Tandis que toutes les poitrines battaient d’une impatience quia peur, tandis que tous les yeux s’écarquillaient démesurément dans l’espoir effrayé de la vision prochaine, Benjamin Hawenport se tenait debout près du rideau ; dans la pénombre, très grand, échevelé, des lueurs d’enfer sous les paupières, (comme plein d’un démon, ou démon lui-même), il était vraiment terrible, et beau.

 — Venez, Arabella ! dit-il d’une voix qui ordonne, avec le geste du Nazaréen devant le tombeau de Lazare.

On attendait...

Un cri derrière le rideau ! le cri aigu, déchirant, de la terreur suprême ! un cri dans lequel fuit une âme !

Les assistants frémirent, mistress Joanna faillit s’évanouir ; le médium lui-même avait paru étonné.

Il se remit en voyant remuer le rideau qui, lentement soulevé, livra passage à l’Esprit.

C’était une jeune femme aux longs cheveux blonds, très belle, très pâle, demi-nue dans des étoffes blanches, et dont la poitrine sans voile avait sous le sein gauche une plaie saignante où tremblait un couteau.

Tous reculèrent, debout, poussant leurs chaises, vers le mur ; ceux qui eurent la pensée de regarder le médium virent qu’il frissonnait, affreusement blême, et reculait, lui aussi.

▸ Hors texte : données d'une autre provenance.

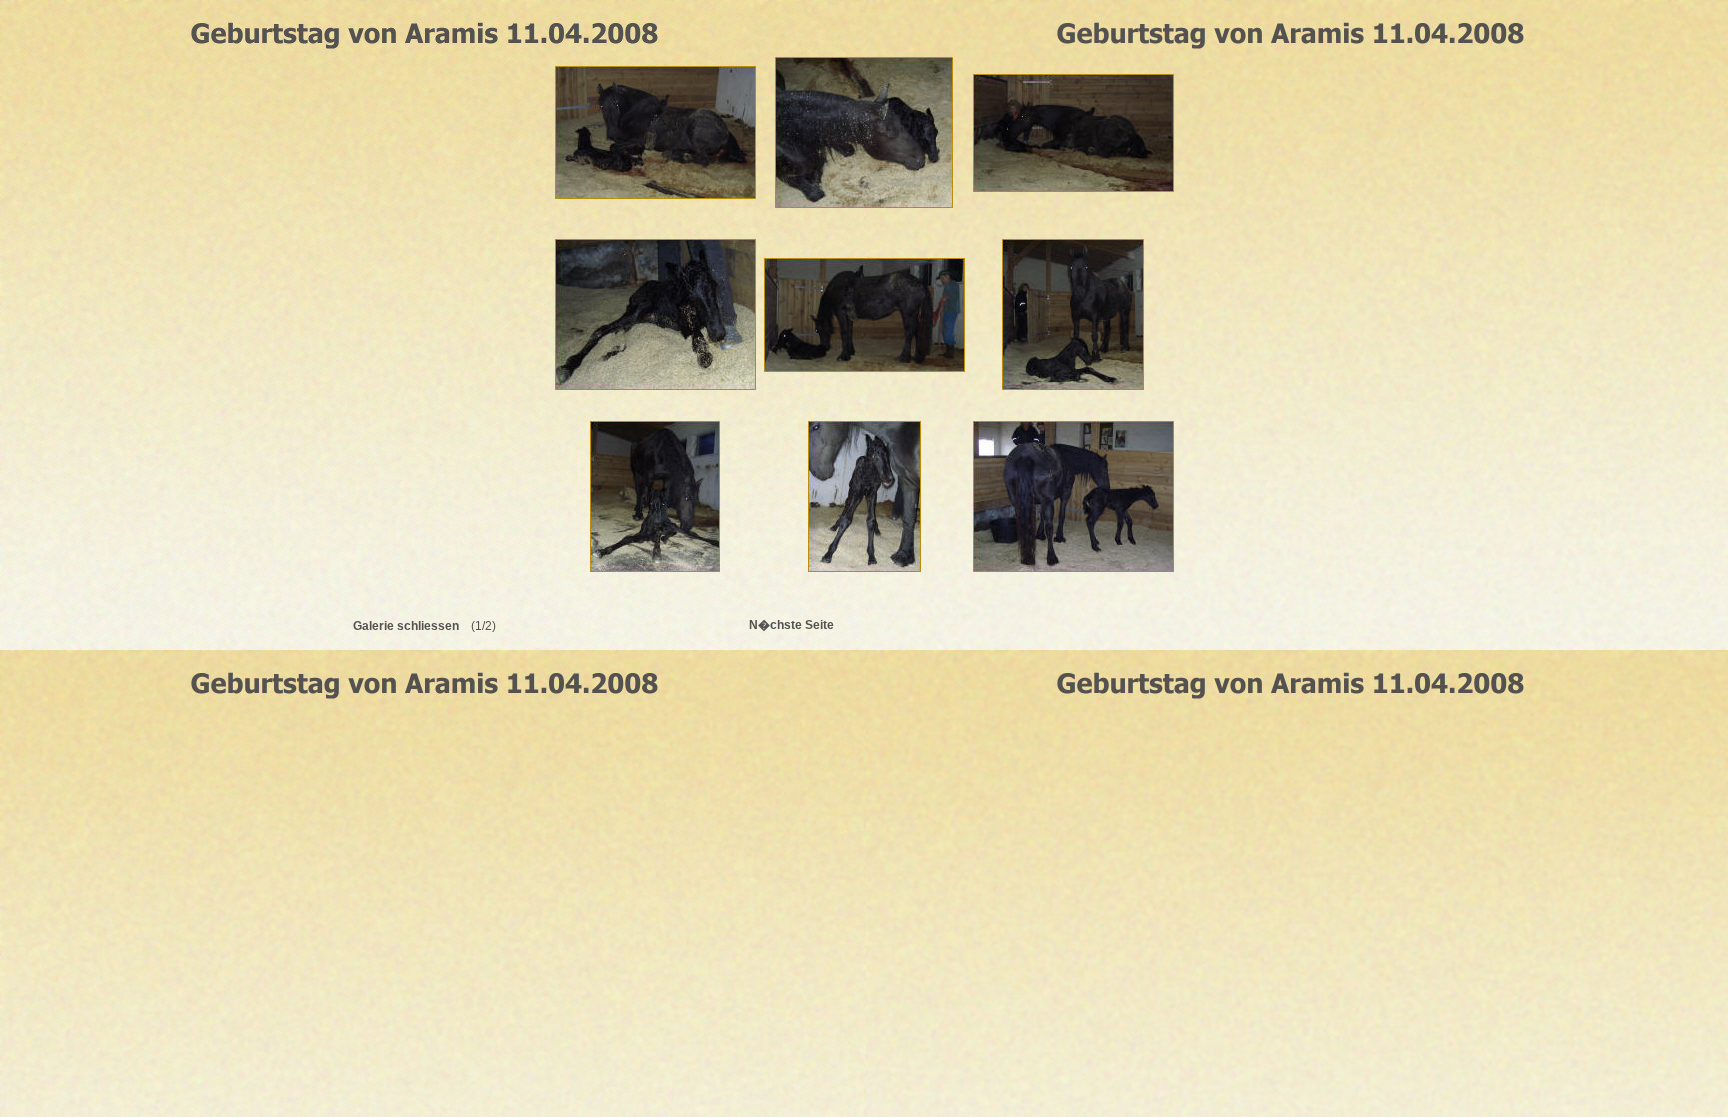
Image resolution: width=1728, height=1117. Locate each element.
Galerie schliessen (406, 626)
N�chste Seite (791, 625)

Mais la jeune femme, mistress Arabella, la vraie, qu’il reconnaissait bien, — elle était venue puisqu’on l’avait appelée ! — marcha tout droit vers Benjamin Hawenport, qui, stupide, livide, mettait les mains sur ses yeux pour éviter le terrible spectacle, et fuyait de meuble en meuble ; elle mouilla dans sa plaie les doigts de sa main grêle, et, sur le front du médium agenouillé dans une épouvante éperdue, elle laissa tomber, goutte à goutte, le sang, en disant d’une voix lente et lointaine, pareille à l’écho d’une plainte : « C’est toi qui m’as tuée ! » Alors, comme il se roulait sur le parquet avec des râles d’agonie, on ralluma les lampes. L Esprit avait disparu. Dans le cabinet voisin, derrière le rideau, on trouva le cadavre de miss Ida Soutchotte, la face convulsionnée. Une rupture d’anévrisme, dit un médecin qui se trouvait là. C’est pourquoi le professeur Benjamin Hawenport comparaît seul devant le jury de New-York, sous l’inculpation d’avoir assassiné sa femme, il y a quatre ans, à San-Francisco.

DON JUAN AU PARADIS

*
**

Du côté du pourceau la balance pencha.

VICTOR HUGO.

I

QUAND il comparut, — après les formalités, très simplifiées pour lui, de l’agonie et de la mort, — devant le Juge qui, choisissant le bon grain de l’ivraie, ouvre aux élus les portes paradisiaques et précipite les damnés à l’éternelle gehenne, Don Juan, selon qu’il est écrit dans le Livre de Charles Baudelaire, ne daigna point se montrer ému ; et même, jeune toujours, et si beau, ses lèvres gardaient le sourire dont pleurèrent les Elvires et le s Annas.

A l’aspect de cet adolescent qui avait eu dès la terre l’immortalité de la grâce, les vierges du ciel rêvèrent d’un paradis qu’elles ne connaissaient pas, et soupirèrent, charmées ; elles faisaient des vœux, se parlant bas entre elles, pour qu’aucune charge grave ne s’élevât contre l’accusé, pour qu’il fût admis dans l’impérissable joie, salaire des innocences ou des repentirs ; elles auraient plaisir à se promener en sa compagnie dans ce sentier d’étoiles que nous appelons la voie lactée, à faire de la musique avec lui, les jours de concert près du Thrône.

Mais elles durent bientôt reoncer à ces aimables espérances. Don Juan avait à peine répondu, nonchalamment, aux premières questions du Juge, qu’une gémissante multitude de filles et de femmes se rua dans le suprême prétoire, déchevelées, robes défaites, des pleurs de rage aux yeux, des plaies saignantes aux cœurs.

C’étaient les victimes de l’implacable amant.